◆ Recorded data
☆ ☆ ☆ ☆ ☆ ☆ ☆

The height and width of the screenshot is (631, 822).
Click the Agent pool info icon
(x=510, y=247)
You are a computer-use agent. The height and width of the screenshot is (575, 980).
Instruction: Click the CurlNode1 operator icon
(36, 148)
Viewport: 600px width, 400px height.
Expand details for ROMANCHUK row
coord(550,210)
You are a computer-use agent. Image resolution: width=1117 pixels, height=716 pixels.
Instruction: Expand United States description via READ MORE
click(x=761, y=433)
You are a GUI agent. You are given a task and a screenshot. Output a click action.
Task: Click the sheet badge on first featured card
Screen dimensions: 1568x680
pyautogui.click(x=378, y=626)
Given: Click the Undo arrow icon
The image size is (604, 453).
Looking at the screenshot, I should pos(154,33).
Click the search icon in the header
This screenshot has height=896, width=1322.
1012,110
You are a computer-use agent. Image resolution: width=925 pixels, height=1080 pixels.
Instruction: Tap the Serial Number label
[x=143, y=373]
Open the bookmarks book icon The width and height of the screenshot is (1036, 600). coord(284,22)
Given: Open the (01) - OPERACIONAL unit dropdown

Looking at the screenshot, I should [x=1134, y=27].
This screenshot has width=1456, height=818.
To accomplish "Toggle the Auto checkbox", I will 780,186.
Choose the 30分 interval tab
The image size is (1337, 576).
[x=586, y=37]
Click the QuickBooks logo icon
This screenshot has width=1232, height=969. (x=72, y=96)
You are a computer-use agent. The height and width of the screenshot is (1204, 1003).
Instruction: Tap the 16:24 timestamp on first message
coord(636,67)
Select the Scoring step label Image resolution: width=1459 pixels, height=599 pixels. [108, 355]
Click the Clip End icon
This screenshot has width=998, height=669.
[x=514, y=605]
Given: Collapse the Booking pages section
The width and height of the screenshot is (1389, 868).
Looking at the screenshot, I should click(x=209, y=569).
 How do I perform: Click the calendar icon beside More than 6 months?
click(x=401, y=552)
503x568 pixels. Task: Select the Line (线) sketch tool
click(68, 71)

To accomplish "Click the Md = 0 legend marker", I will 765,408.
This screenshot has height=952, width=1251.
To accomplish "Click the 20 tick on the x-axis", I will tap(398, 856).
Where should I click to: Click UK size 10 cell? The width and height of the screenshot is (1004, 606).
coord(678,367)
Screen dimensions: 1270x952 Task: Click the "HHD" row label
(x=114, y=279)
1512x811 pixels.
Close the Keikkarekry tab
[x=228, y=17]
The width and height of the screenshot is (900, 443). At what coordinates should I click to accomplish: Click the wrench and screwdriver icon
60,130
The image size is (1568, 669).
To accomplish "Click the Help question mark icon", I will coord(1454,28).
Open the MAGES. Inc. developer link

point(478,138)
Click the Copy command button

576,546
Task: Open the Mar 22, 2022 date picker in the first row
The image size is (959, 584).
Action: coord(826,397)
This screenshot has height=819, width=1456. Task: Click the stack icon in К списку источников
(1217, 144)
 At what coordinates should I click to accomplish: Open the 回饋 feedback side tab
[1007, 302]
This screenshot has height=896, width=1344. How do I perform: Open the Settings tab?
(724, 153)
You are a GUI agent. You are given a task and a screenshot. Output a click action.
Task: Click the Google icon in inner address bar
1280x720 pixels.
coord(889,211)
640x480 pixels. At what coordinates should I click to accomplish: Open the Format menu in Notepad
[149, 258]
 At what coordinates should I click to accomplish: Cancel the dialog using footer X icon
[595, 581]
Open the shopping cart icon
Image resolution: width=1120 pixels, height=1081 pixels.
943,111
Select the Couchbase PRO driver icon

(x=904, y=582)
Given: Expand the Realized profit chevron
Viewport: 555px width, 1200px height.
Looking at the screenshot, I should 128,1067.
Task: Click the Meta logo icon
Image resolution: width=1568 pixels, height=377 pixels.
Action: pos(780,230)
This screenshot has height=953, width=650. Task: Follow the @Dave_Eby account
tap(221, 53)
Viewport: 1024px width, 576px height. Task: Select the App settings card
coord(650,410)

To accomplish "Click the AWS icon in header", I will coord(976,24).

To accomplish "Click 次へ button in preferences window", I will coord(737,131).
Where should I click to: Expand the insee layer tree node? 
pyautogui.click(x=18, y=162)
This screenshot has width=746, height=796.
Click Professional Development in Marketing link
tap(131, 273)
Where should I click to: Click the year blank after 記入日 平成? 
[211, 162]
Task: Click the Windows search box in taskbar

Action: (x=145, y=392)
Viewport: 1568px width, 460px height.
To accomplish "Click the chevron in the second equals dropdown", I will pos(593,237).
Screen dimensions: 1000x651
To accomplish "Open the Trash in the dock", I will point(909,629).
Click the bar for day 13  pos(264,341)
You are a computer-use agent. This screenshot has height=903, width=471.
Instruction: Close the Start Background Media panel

☆ ☆ ☆ ☆ ☆ ☆ ☆

◆ What you need to do
Copy every line of the listing that includes the string "chevron".

◆ Completed exercise
Given: Expand the Realized profit chevron
To accomplish "Click the chevron in the second equals dropdown", I will pos(593,237).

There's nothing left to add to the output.